Let’s see. What have I been doing?

I took a quick and lovely road trip in the new Honda Fit recently. It was a lovely day and a perfect drive. (Although I have to say, I do get really tired of always doing everything by myself!)

I bought myself a season ticket to a local summer stock theater company. It’s in the next town over; a quick drive out to a barn, basically, in the middle of trees and fields. I had the best time! (Once again, though, all by myself. One thing about living out here in the Hinterlands — I only have 1 friend and he now has 3 tots under the age of, like, 8 at home — and he’s as old as Methuselah. So I rarely ever get to see him nowadays.)

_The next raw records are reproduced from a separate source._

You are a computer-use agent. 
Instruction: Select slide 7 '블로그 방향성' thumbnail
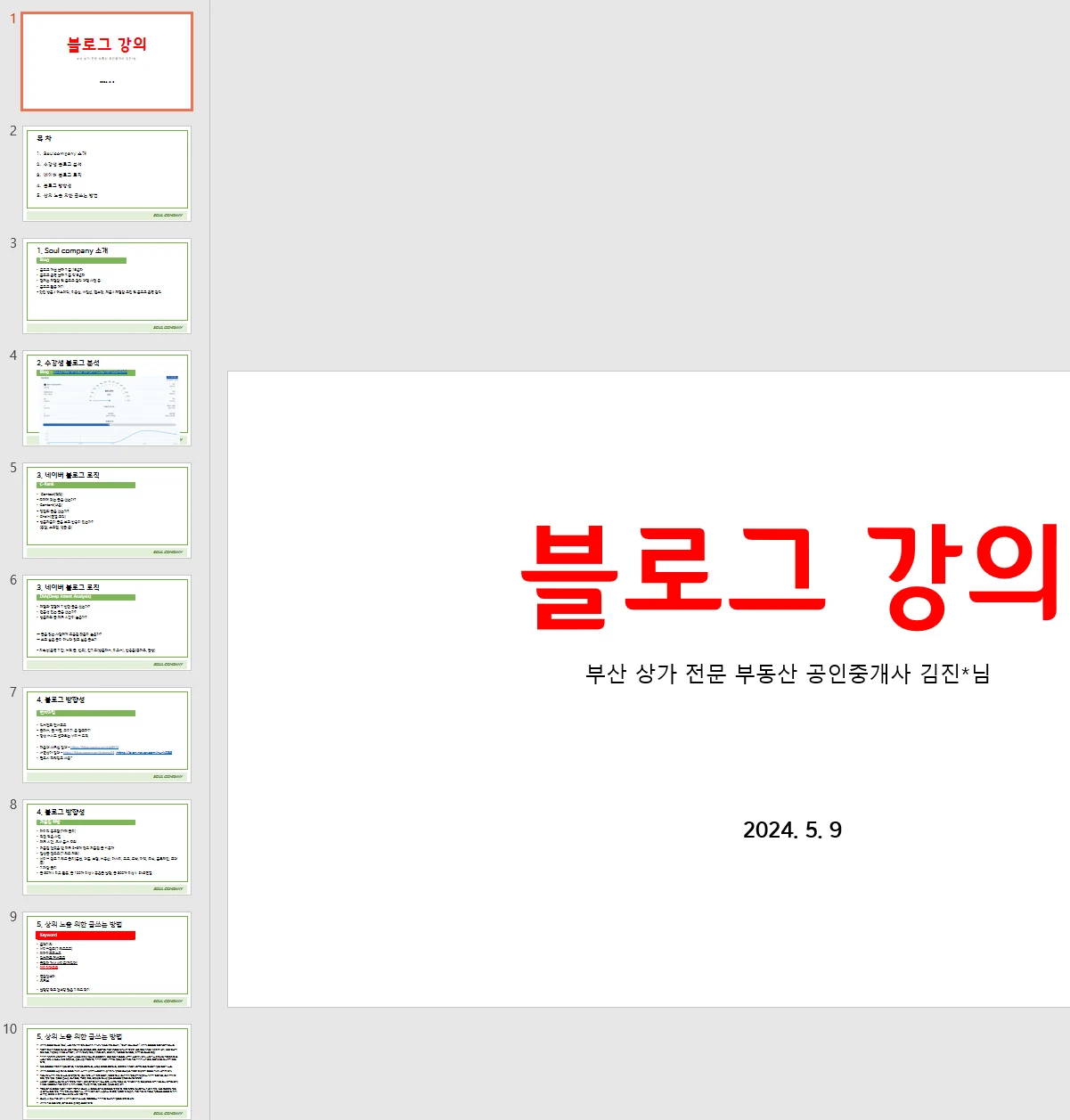point(107,734)
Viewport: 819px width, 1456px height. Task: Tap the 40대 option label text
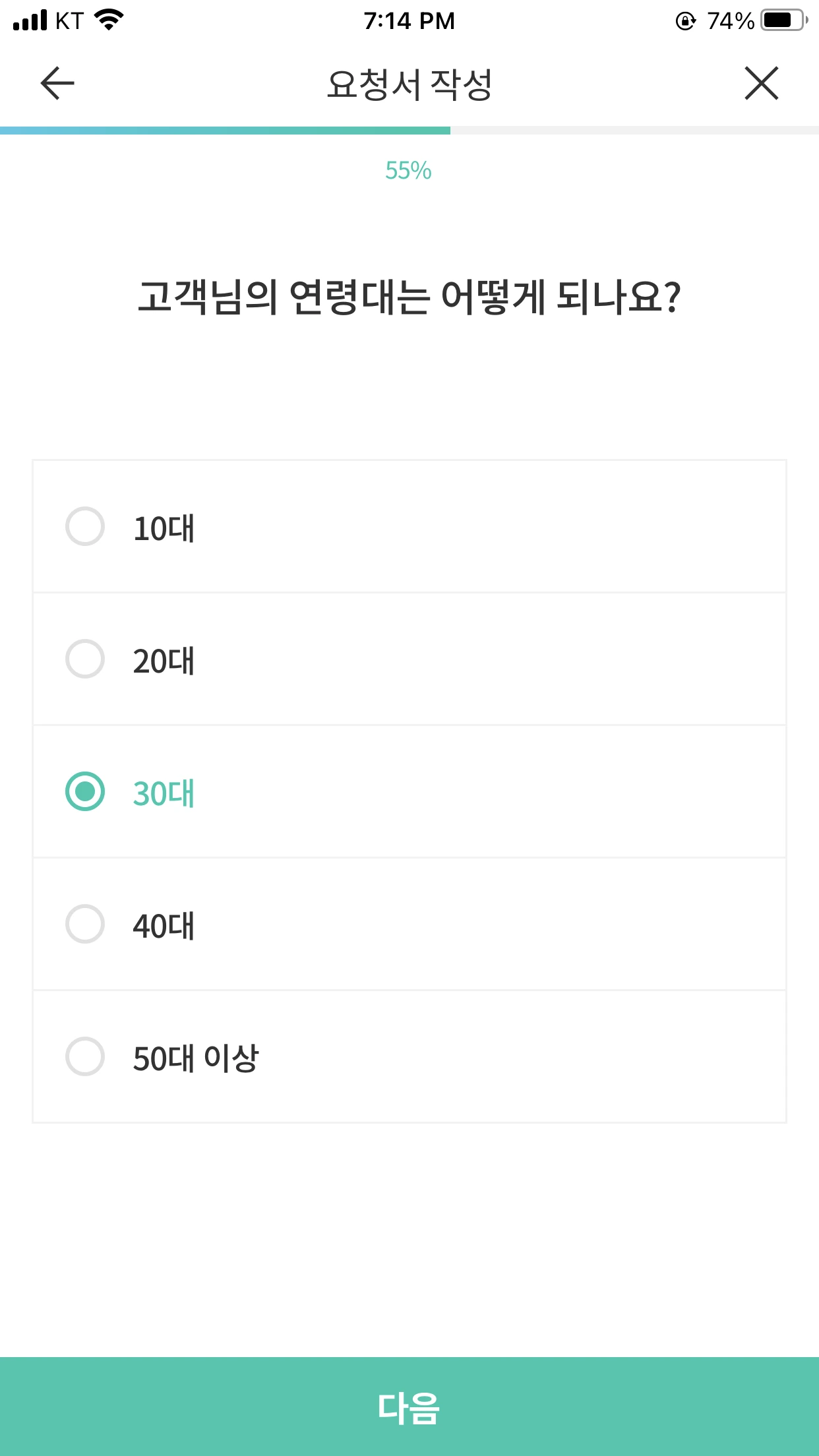(x=164, y=926)
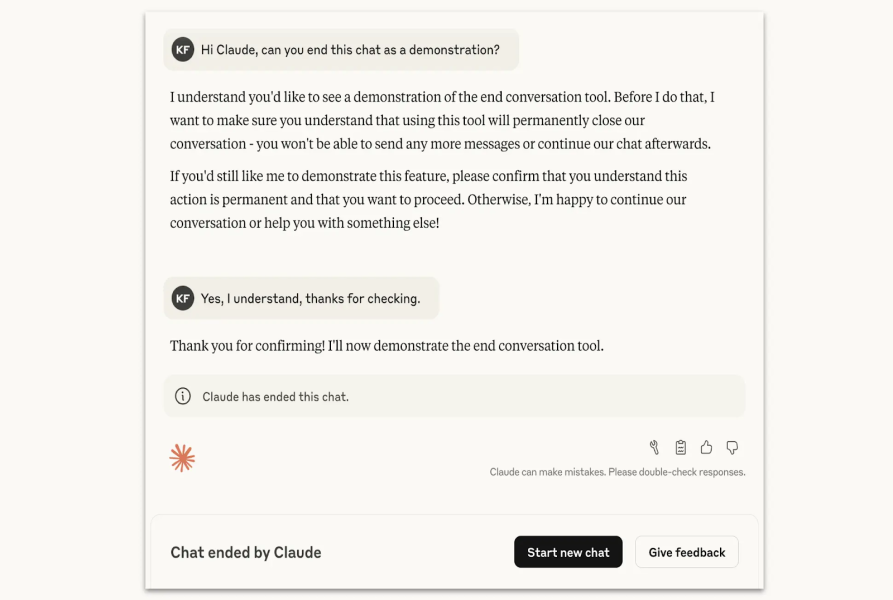Click the first user message bubble
Screen dimensions: 893x600
(x=343, y=49)
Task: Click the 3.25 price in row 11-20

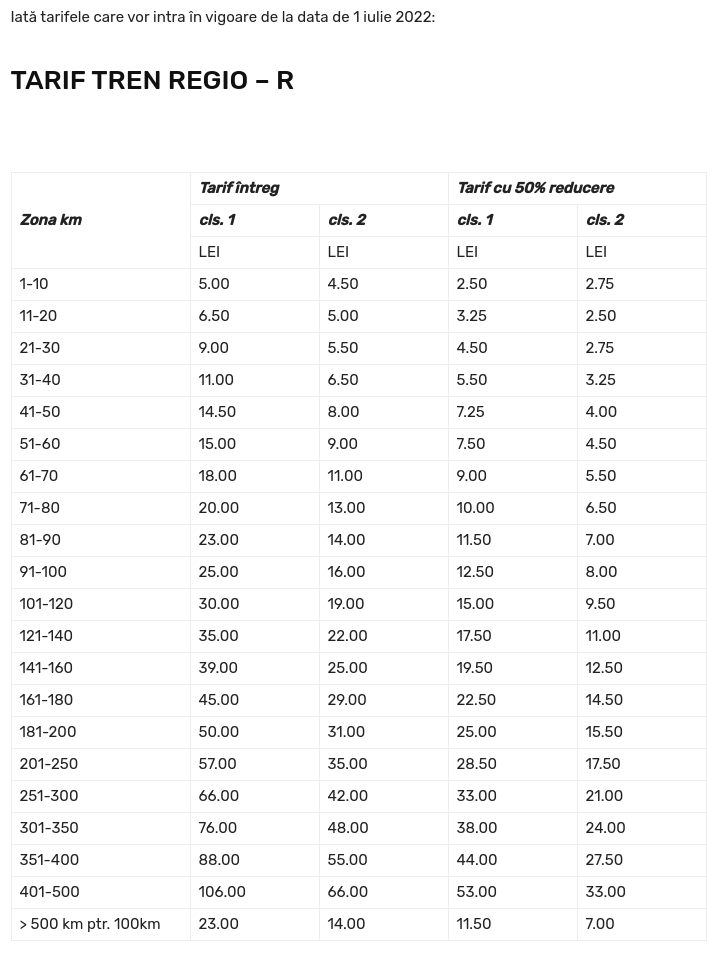Action: click(472, 316)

But back to the theater — The first show was Children of Eden, by Stephen Schwartz. I’m not always a Stephen Schwartz fan. While I absolutely adore Pippin (having seen the original touring version back in 1973 and then going on to memorize the Original Broadway Cast album soon thereafter), I think I am the sole person on planet Earth who does not adore Wicked, and Children of Eden has a similar musical feel to Wicked. Meaning that the singing just goes on and on and on and the melodies just seem to blend into one another. However, even though I didn’t leave the theater humming any semblance of a memorable musical tune, I did enjoy the performance and the people in the show a whole lot and I’m looking forward to the next show, Peter & the Starcatcher.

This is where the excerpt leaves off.